Assuming Zorn's lemma, and hence that $\mathbb{R}$ has a basis, show that if $f: \mathbb{R} \rightarrow \mathbb{R}$ is such that $f(x+y)=f(x)+f(y)$, then $f$ is a linear transformation.
From this, show that there is a function $g: \mathbb{R} \rightarrow\mathbb{R}$ where $g(x+y)=g(x)+g(y)$, and where $g$ is not of the form $g(x)=kx$, for any real number $k$.
What I have done so far:
So we need to show that for any rational $q$, that $f(qx)=qf(x)$. Since $\mathbb{R}$ has a basis, $f(qx)=f(q(p_1x_1+...+p_rx_r))=f(qp_1x_1)+...+f(qp_rx_r)$, where the $x_i's$ are basis vectors.
So I tried to show that $f(qy)=qf(y)$ for any basis vector $y$ by defining a set $P$ of linearly independent subsets of $\mathbb{R}$ such that every vector $x$ in the subsets has the property $f(qx)=qf(x)$ for all $q$, and then using Zorn's lemma to get the maximal subset which will be a basis with the basis vectors having the desired property.
But I'm thinking $P$ may be empty because $\{0\}$ is not linearly independent.
You don't need the fact that $\Bbb R$ has a basis over $\Bbb Q$ to deal with the first part.

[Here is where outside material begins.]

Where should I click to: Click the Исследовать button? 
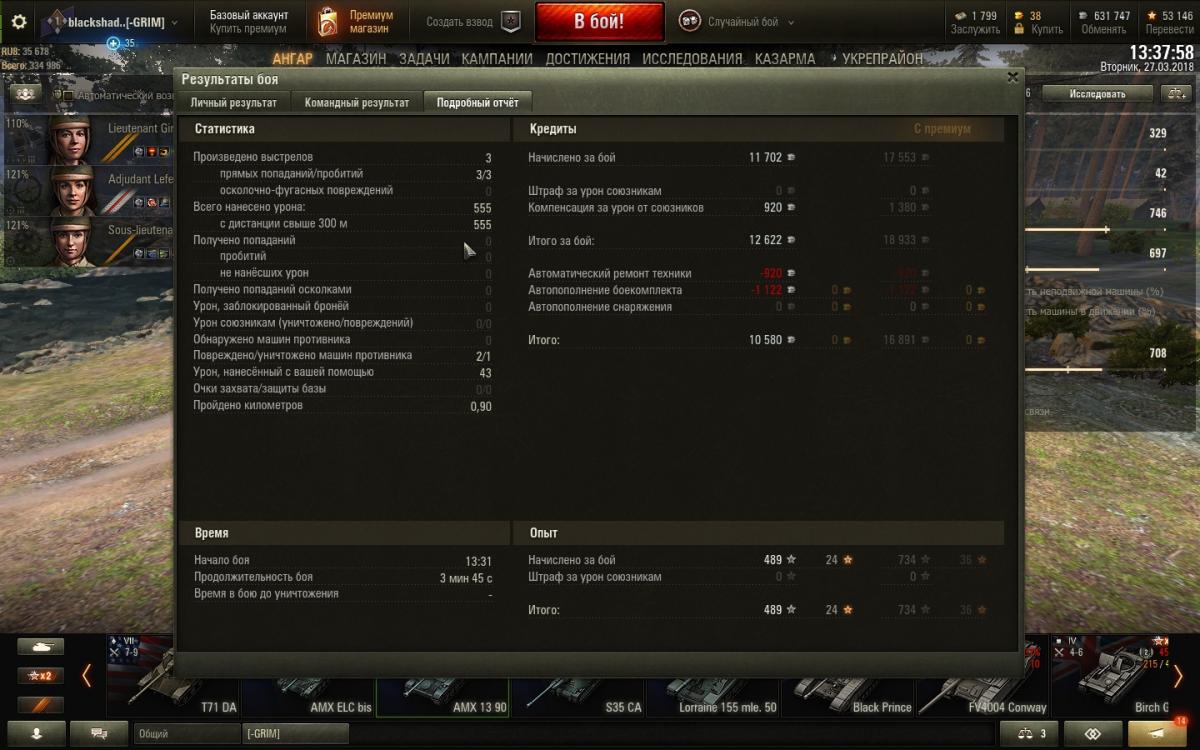[1097, 94]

All you need is $$f\left(\frac pqx\right)=f\left(\underbrace{\frac1qx\ +\ldots +\frac1qx}_{p\text{ times}}\right)=p\cdot f\left(\frac 1qx\right)$$ where the last equality follows from the hypothesis and by induction, and then by the same principle $$f\left(\frac qqx\right)=q\cdot f\left(\frac 1qx\right)\Longrightarrow f \left(\frac 1qx\right)=\frac1q\cdot f\left(x\right)$$
which altogether imply $$f\left(\frac pqx\right)=\frac pq\cdot f(x)$$